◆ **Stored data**

====================

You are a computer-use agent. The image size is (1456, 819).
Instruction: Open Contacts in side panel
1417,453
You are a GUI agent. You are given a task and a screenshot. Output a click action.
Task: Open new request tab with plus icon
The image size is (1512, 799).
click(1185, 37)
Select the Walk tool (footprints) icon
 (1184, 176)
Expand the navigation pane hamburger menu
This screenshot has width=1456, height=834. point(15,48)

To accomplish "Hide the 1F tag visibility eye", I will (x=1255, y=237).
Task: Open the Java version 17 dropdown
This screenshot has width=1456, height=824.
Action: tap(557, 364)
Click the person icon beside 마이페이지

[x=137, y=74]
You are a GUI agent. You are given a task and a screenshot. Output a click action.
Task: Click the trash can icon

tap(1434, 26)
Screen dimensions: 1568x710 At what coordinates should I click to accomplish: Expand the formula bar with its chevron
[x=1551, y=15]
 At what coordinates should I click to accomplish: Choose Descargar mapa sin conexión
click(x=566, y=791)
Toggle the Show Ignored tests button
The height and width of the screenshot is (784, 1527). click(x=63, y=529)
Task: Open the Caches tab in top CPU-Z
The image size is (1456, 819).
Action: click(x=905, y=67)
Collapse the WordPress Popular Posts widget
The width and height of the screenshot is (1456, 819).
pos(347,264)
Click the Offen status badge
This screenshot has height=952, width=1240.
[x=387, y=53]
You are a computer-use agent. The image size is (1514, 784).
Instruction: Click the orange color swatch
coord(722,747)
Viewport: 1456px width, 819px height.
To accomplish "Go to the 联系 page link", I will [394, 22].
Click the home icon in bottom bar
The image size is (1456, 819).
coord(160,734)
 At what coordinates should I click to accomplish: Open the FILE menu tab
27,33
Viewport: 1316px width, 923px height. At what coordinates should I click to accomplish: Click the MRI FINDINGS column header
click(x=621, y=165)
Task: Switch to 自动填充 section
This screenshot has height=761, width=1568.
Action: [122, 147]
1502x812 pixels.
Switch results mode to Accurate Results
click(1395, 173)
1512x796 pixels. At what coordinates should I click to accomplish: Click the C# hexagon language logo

====================

Begin with the line that contains "1502x812 pixels." and end with the last line of the records; set down every line in that span exactly, and nothing else.

◆ **Solution for this task**
1502x812 pixels.
Switch results mode to Accurate Results
click(1395, 173)
1512x796 pixels. At what coordinates should I click to accomplish: Click the C# hexagon language logo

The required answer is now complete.